Le patron d'Amazon rachète un tiers de Liverpool

Le patron d'Amazon rachète un tiers de Liverpool

Premier League10 août , 19:30
Fenway Sports Group, qui possède le club de Liverpool, s'apprête à officialiser la vente d'un tiers de ses parts à un consortium mené par Jeff Bezos, le patron d'Amazon, et Amit Bhatia, membre de la famille de Lakshmi Mittal, magnat mondial de l'acier.
Après une saison sportivement compliquée, Liverpool veut profiter du mercato pour se renforcer. Et même si les Reds sont immensément riches, grâce à une popularité mondiale, Fenway Sports Group veut encore plus valoriser le club de la Mersey.
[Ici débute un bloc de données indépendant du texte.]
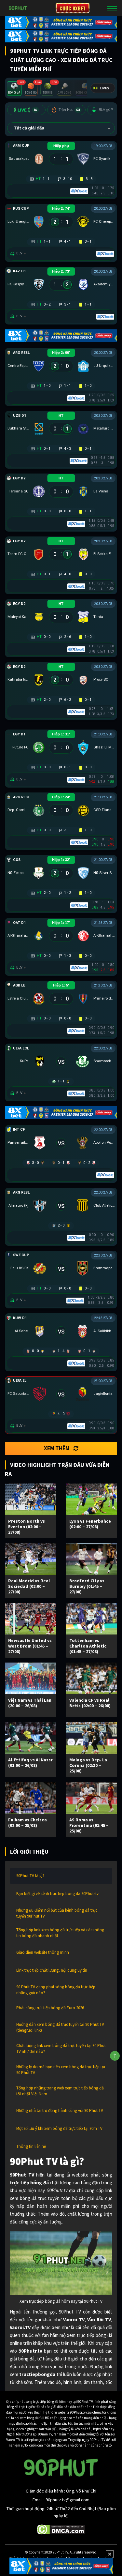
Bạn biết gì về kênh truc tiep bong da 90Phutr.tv (57, 1893)
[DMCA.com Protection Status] (61, 2529)
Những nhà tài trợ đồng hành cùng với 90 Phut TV (59, 2110)
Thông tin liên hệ (31, 2146)
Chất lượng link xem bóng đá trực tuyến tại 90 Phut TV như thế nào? (61, 2048)
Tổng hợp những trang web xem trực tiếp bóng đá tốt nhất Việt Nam (60, 2091)
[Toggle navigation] (112, 8)
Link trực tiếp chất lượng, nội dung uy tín (51, 1970)
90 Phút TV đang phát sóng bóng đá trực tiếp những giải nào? (55, 1990)
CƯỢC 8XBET (73, 8)
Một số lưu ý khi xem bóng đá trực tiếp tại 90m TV (59, 2128)
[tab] (14, 88)
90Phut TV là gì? (30, 1875)
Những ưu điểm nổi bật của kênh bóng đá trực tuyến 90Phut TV (56, 1913)
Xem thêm (57, 1448)
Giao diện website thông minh (42, 1952)
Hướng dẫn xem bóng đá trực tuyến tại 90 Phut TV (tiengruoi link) (60, 2027)
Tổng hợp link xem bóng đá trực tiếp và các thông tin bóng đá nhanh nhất (60, 1932)
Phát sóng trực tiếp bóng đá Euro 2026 (50, 2008)
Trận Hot (69, 109)
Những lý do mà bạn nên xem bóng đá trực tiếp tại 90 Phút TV (60, 2069)
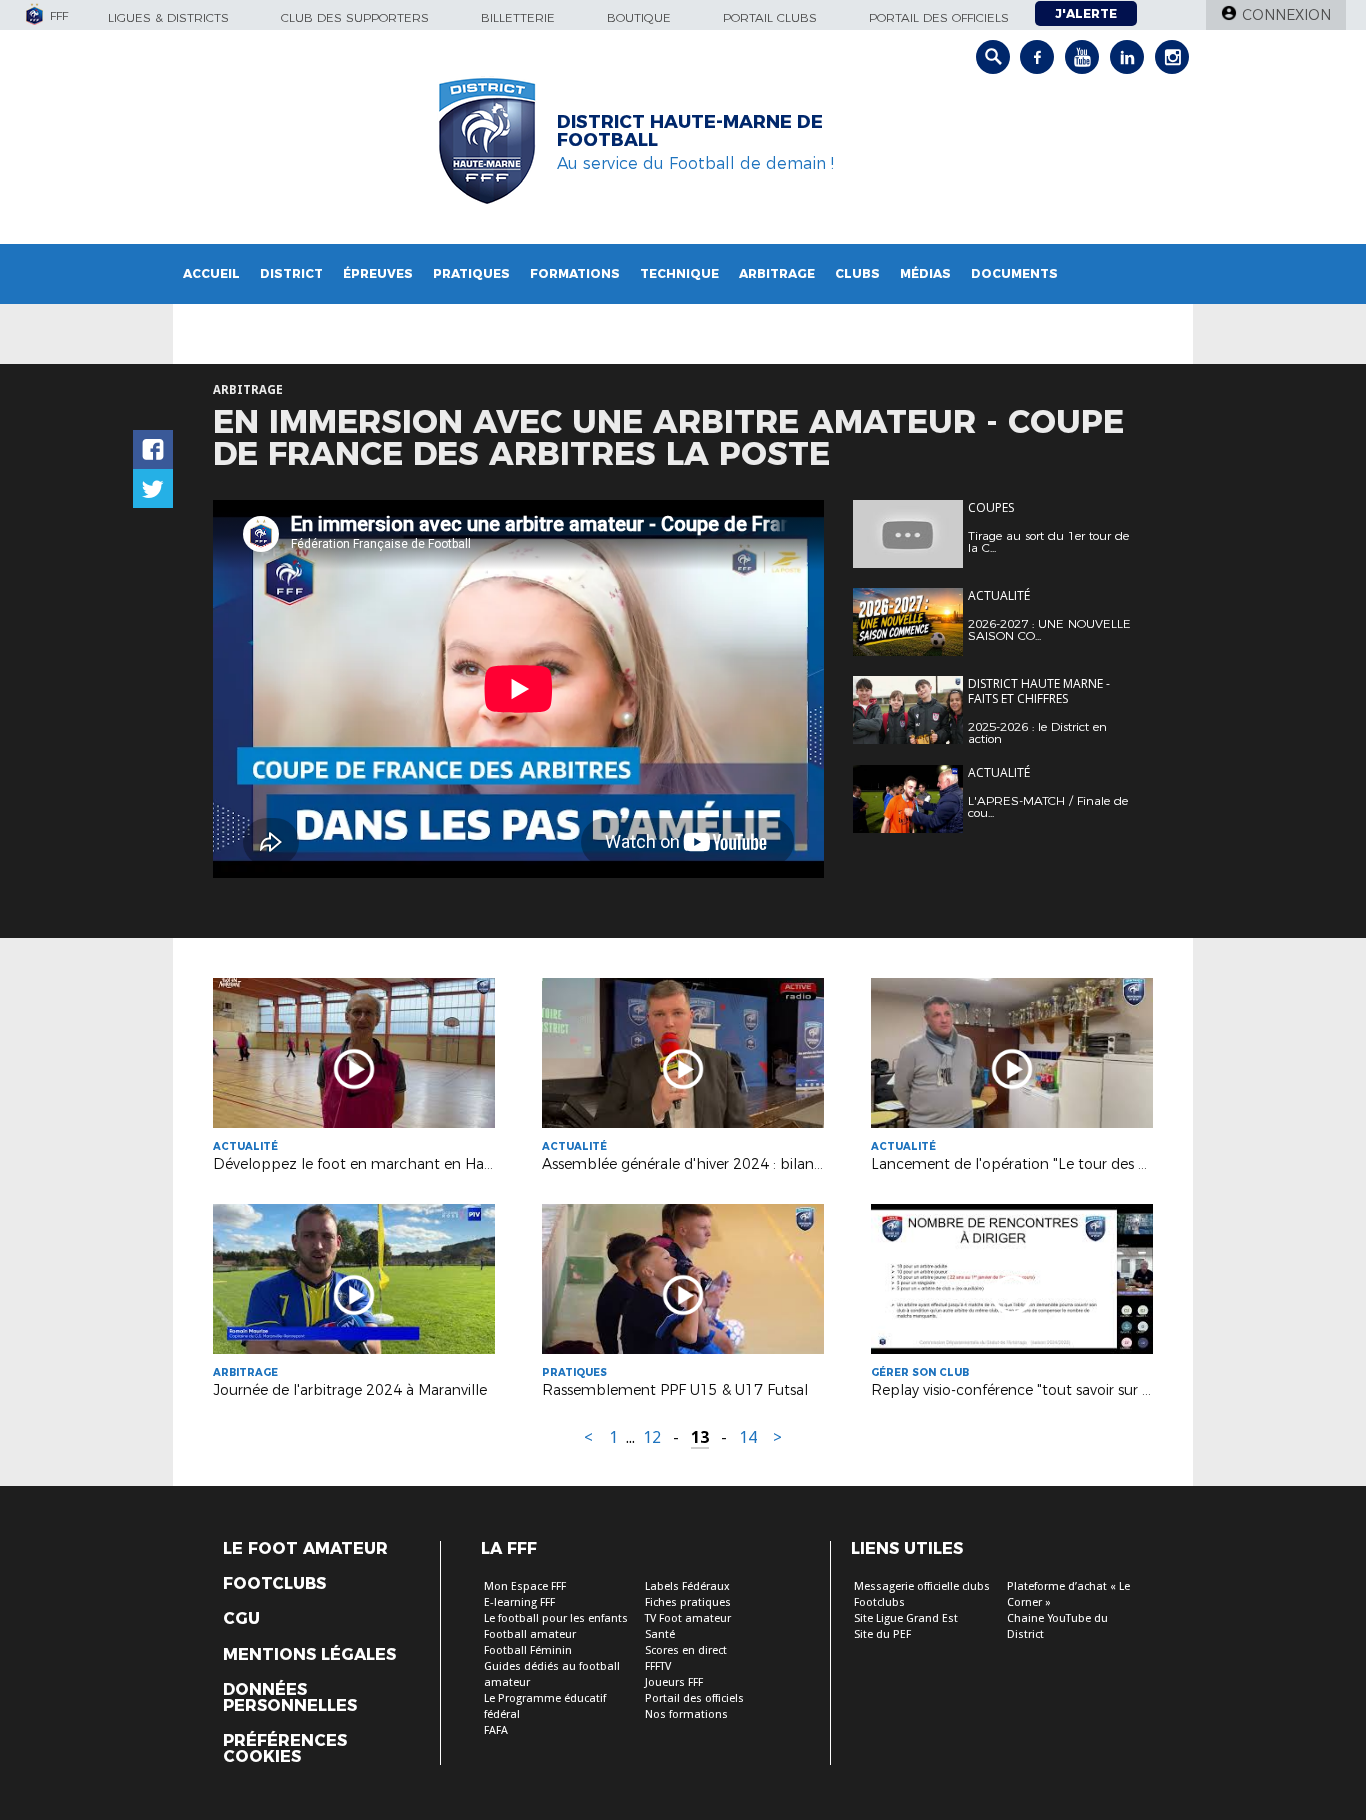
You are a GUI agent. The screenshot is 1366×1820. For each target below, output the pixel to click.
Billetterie (518, 17)
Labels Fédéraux (687, 1586)
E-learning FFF (519, 1602)
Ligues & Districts (168, 17)
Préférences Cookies (285, 1749)
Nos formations (686, 1714)
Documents (1014, 273)
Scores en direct (686, 1650)
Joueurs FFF (674, 1682)
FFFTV (658, 1666)
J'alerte (1086, 13)
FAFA (496, 1730)
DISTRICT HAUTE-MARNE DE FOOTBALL (690, 131)
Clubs (857, 273)
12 (652, 1437)
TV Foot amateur (688, 1618)
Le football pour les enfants (556, 1618)
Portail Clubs (770, 17)
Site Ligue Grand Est (906, 1618)
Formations (575, 273)
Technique (679, 273)
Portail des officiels (939, 17)
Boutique (639, 17)
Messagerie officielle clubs (922, 1586)
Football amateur (530, 1634)
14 (748, 1437)
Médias (925, 273)
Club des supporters (355, 17)
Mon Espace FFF (525, 1586)
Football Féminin (528, 1650)
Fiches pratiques (688, 1602)
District (291, 273)
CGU (241, 1619)
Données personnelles (290, 1698)
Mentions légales (309, 1655)
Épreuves (378, 273)
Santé (660, 1634)
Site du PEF (882, 1634)
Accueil (211, 273)
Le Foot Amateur (305, 1549)
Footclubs (274, 1584)
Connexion (1286, 15)
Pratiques (471, 273)
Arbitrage (777, 273)
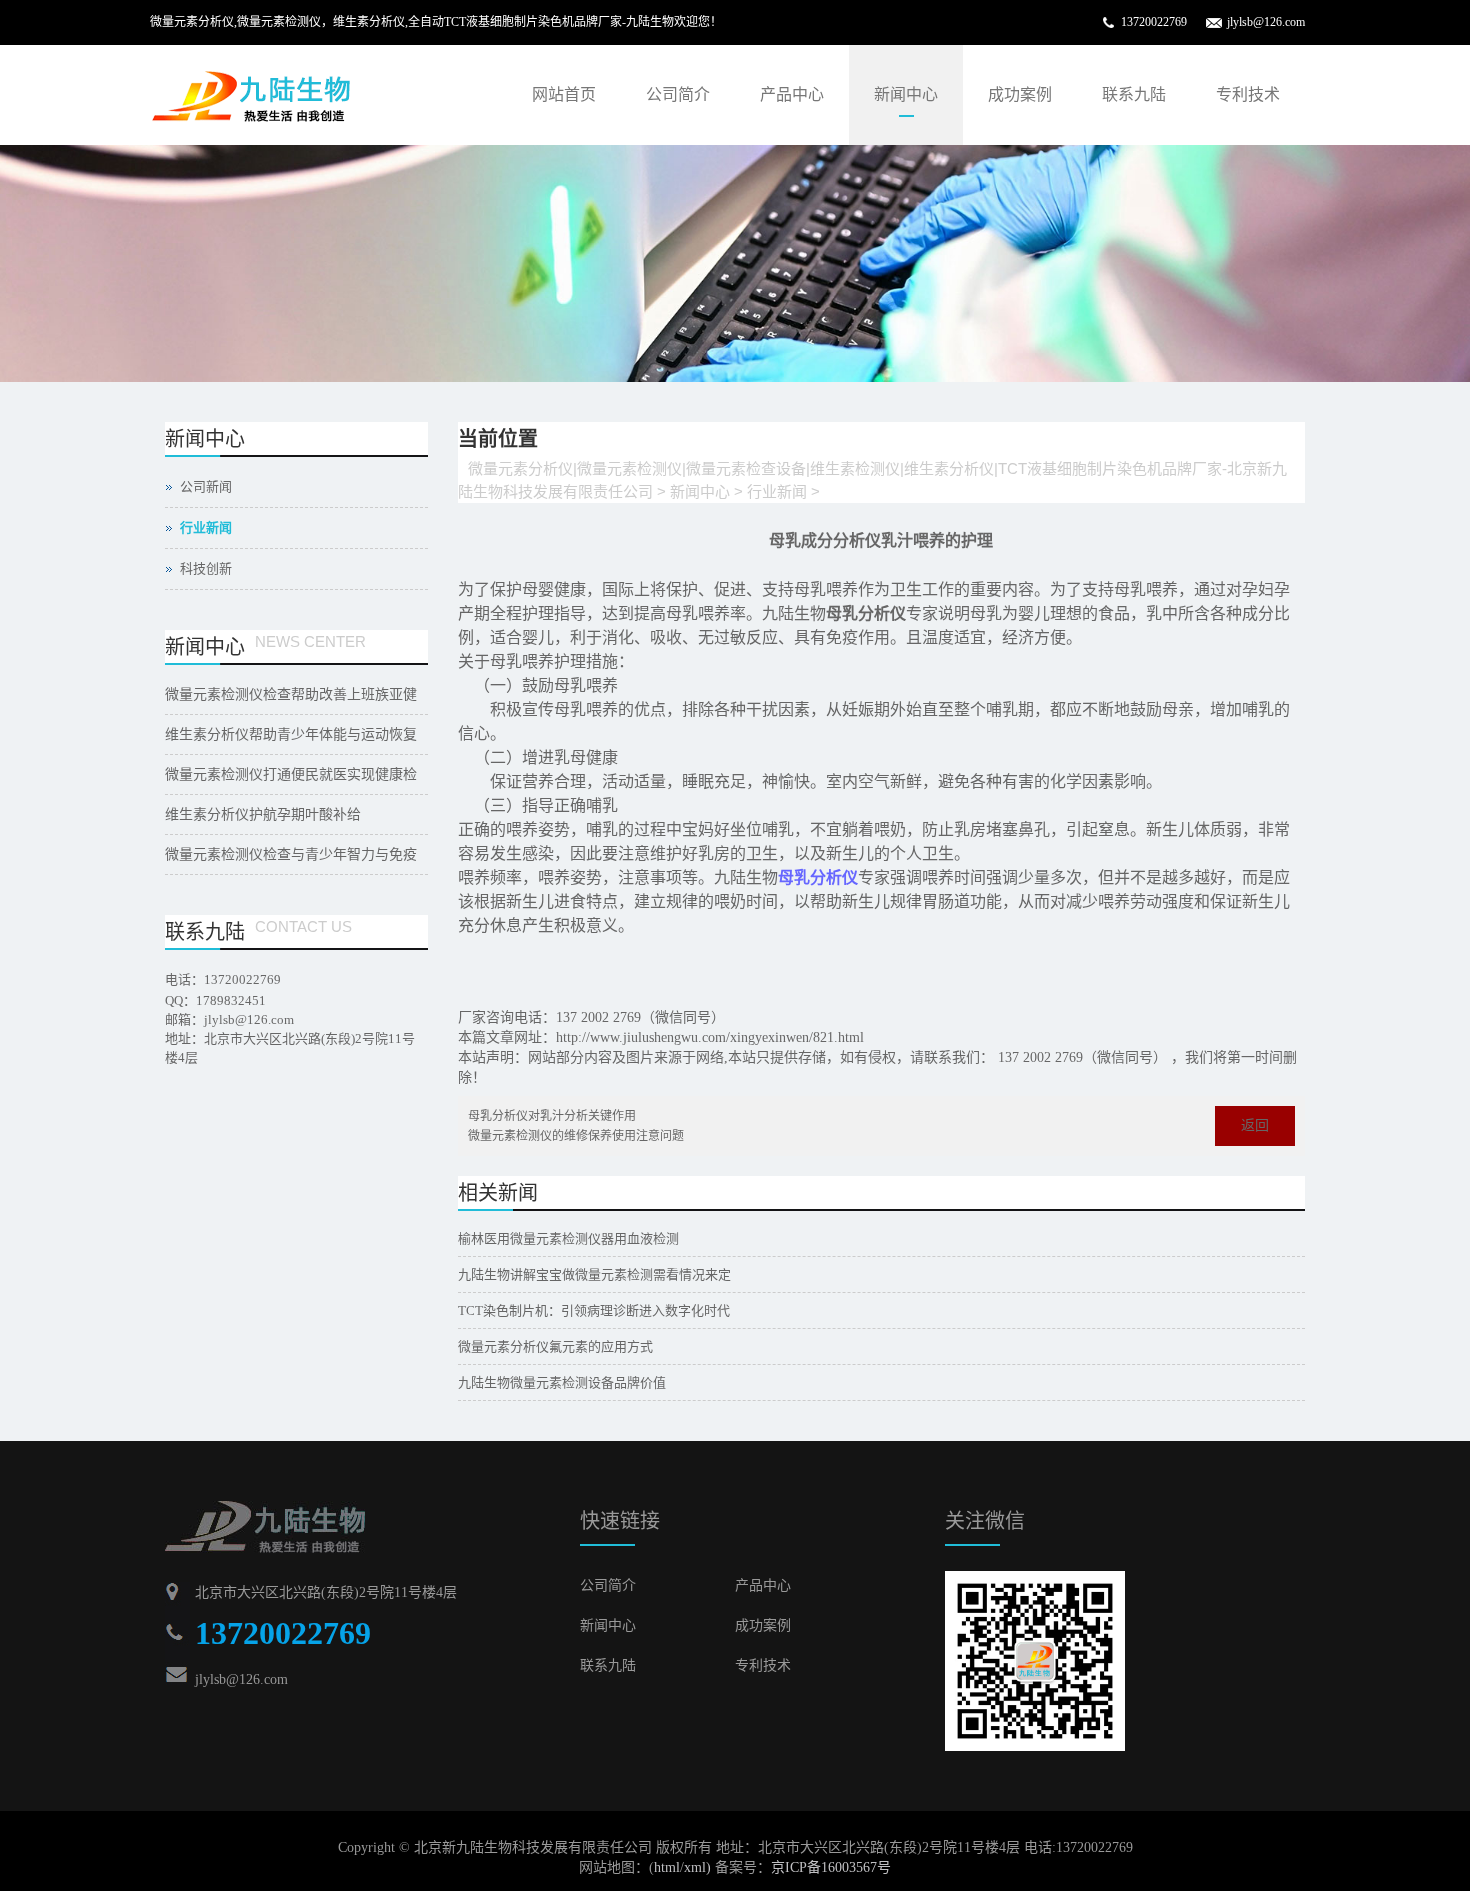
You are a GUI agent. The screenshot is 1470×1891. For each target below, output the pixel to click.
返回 (1255, 1125)
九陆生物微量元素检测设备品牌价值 (562, 1382)
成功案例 (1020, 94)
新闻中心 (906, 94)
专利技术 (1248, 94)
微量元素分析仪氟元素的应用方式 (555, 1346)
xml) (697, 1867)
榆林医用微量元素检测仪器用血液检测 (568, 1238)
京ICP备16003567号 (831, 1867)
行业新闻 (777, 491)
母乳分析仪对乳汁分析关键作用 (552, 1116)
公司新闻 (206, 486)
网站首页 (564, 94)
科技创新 (206, 568)
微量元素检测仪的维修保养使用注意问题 (576, 1136)
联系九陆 (1134, 94)
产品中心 (792, 94)
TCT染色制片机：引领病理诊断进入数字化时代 (594, 1310)
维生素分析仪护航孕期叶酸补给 (263, 814)
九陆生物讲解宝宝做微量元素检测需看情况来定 (594, 1274)
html (667, 1867)
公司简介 (678, 94)
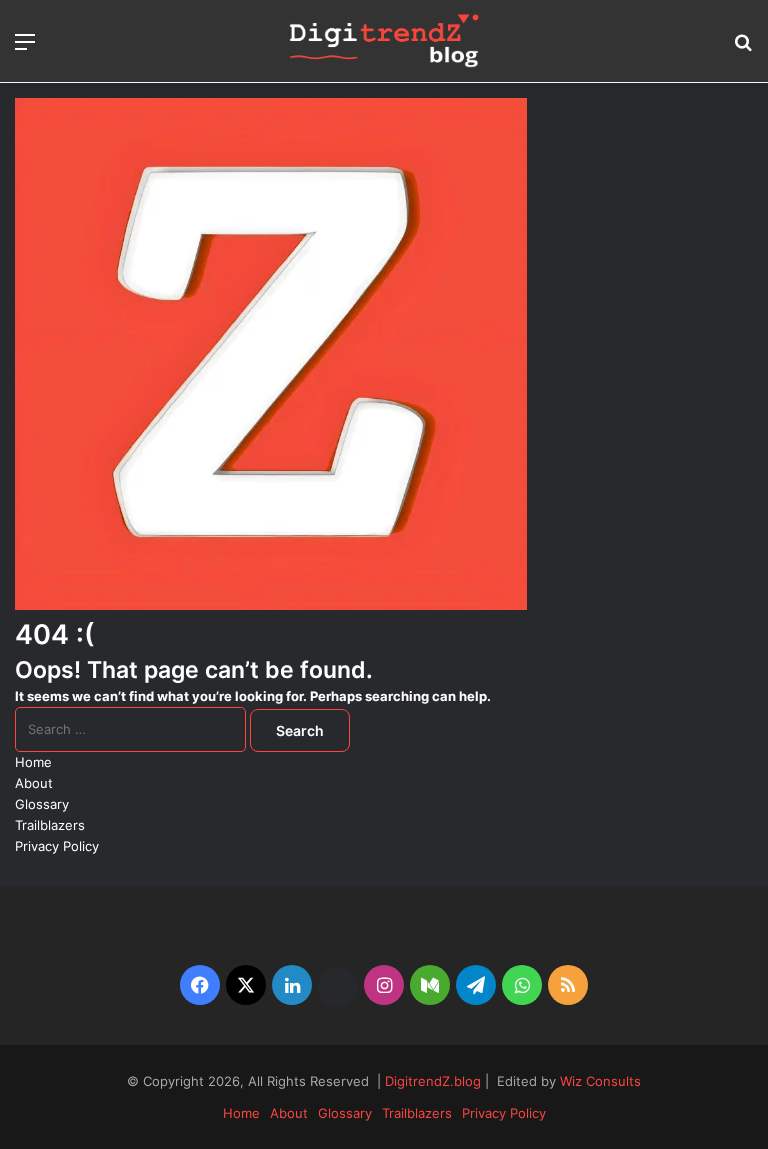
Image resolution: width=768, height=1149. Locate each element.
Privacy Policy (57, 846)
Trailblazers (50, 825)
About (34, 783)
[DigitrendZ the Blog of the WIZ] (384, 41)
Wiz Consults (600, 1081)
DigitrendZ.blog (431, 1081)
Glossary (42, 804)
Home (33, 762)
C'est pour cela que, selon Sky Sports, John W. Henry, patron du groupe qui possède aussi les Red Sox de Boston et les Penguins de Pittsburgh, a accepté l'offre transmise par un consortium mené par l'un des hommes les plus riches de la planète, Jeff Bezos. Le fondateur d'Amazon, qui a une fortune estimée à 207 milliards d'euros, s'est associé avec Amit Bhatia, dont le beau-père gère lui une fortune autour de 29 milliards d'euros, et Eduardo Saverin, cofondateur de Facebook, afin de prendre 30% du capital de Liverpool.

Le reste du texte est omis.